*BRIEF*. Having located "The image size is (1920, 1080).", write out its line and the remaining lines of the material exactly, the last one included, but not the pictures.

=== Section Start ===

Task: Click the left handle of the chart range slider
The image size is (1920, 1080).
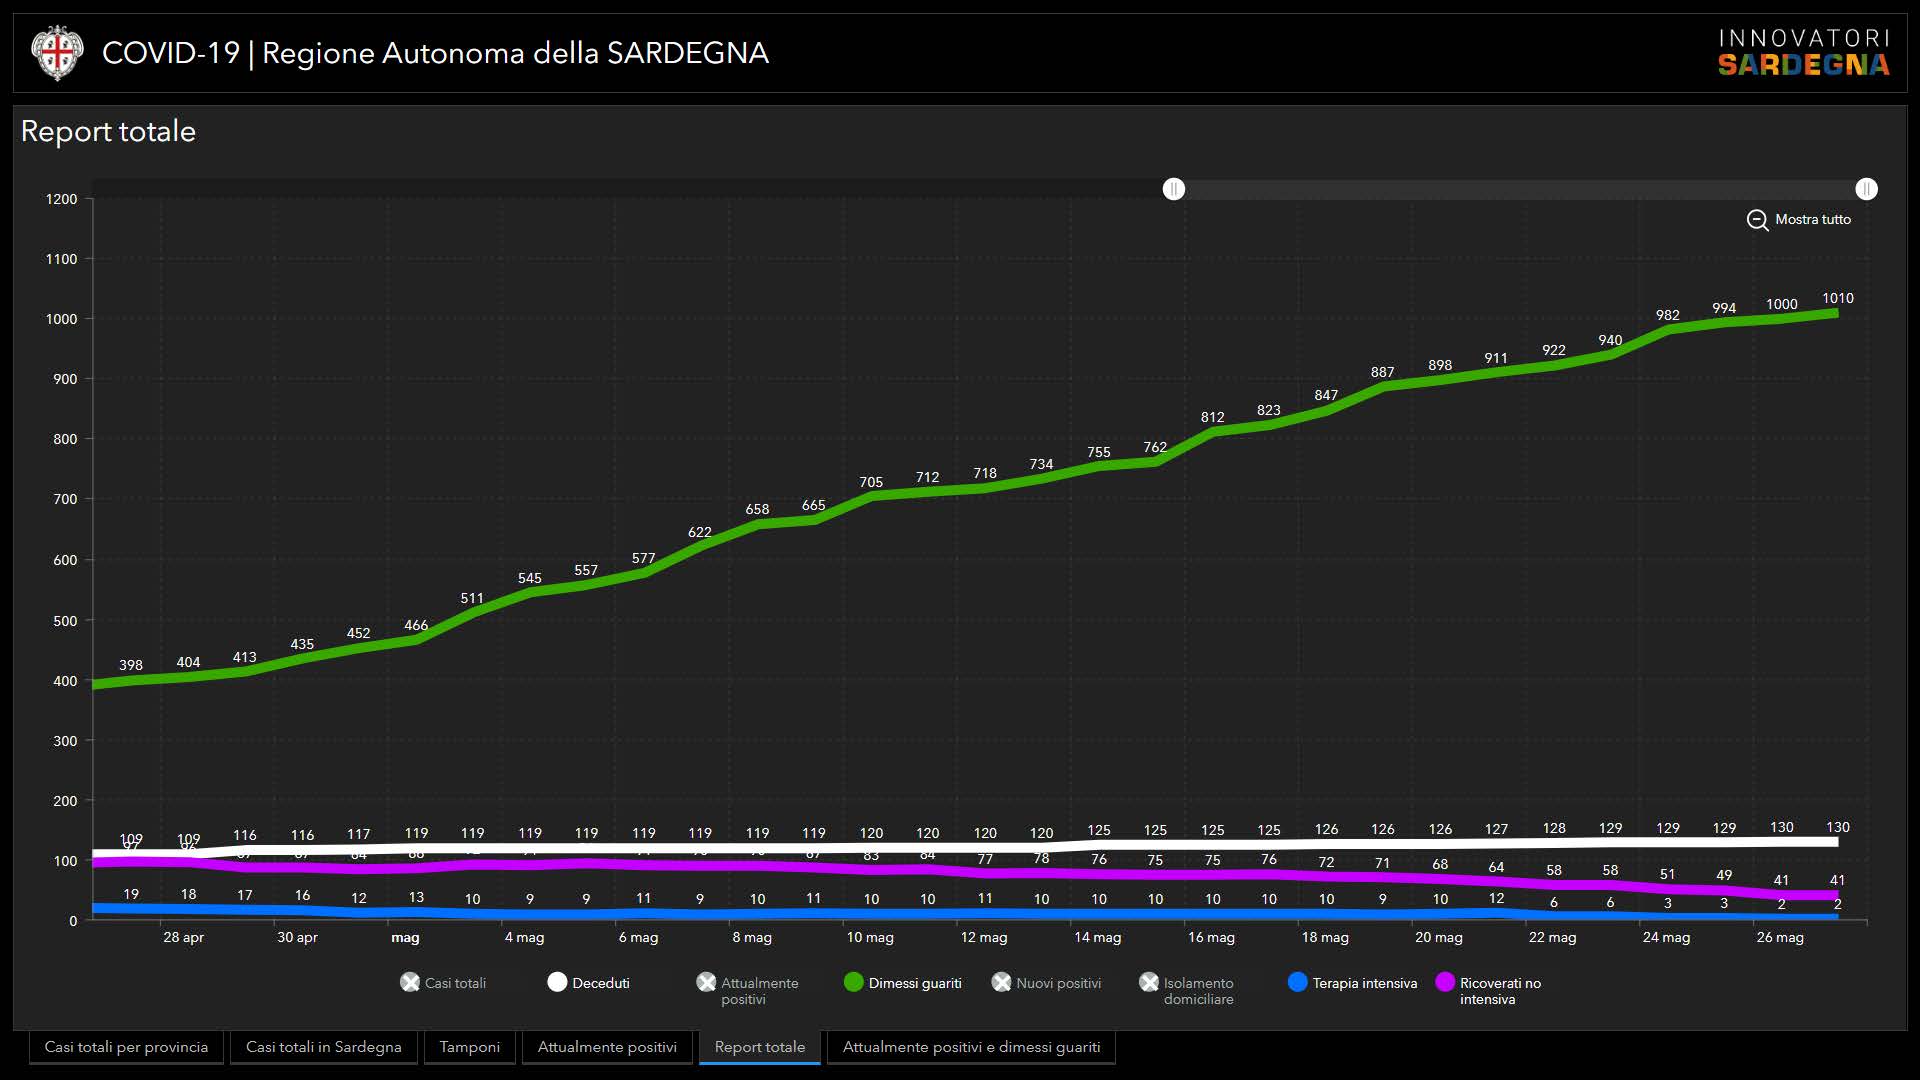Action: click(1174, 189)
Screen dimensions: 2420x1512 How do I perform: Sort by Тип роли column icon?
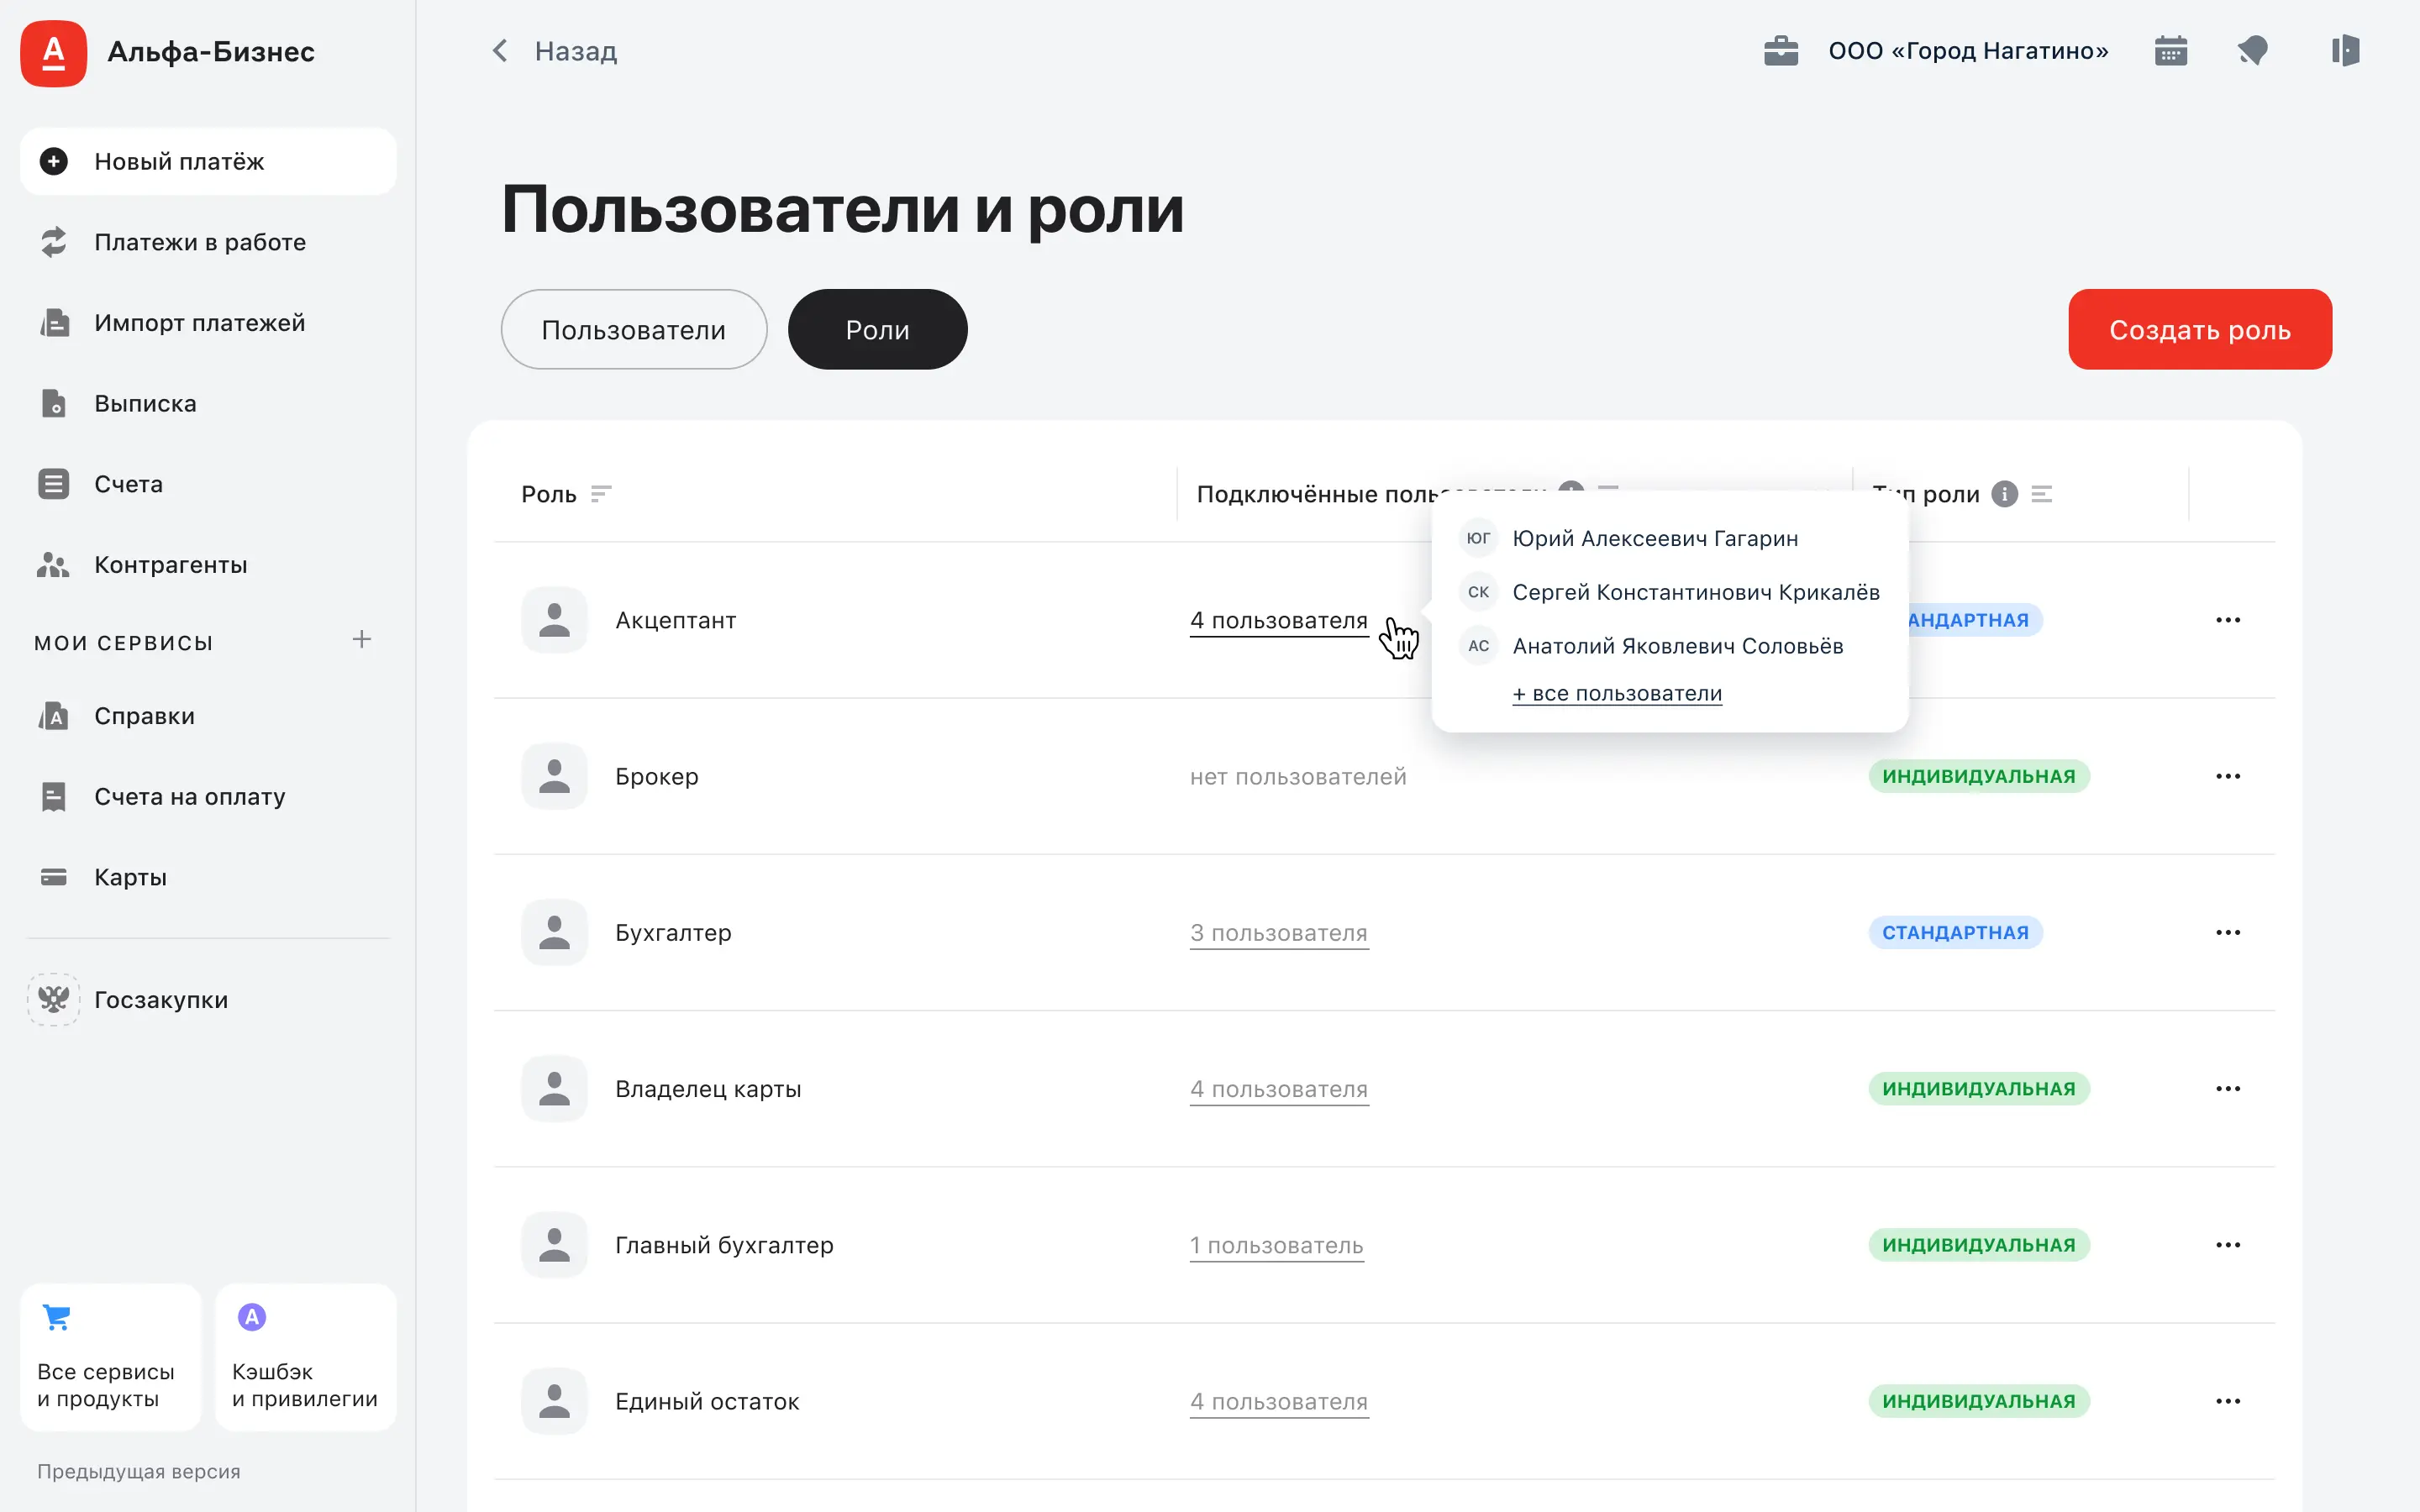(x=2042, y=494)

=== Section End ===

*SOLUTION TO THIS PROBLEM*.
The image size is (1920, 1080).
Action: click(1174, 189)
Screen dimensions: 2420x1512 How do I perform: Sort by Тип роли column icon?
(x=2042, y=494)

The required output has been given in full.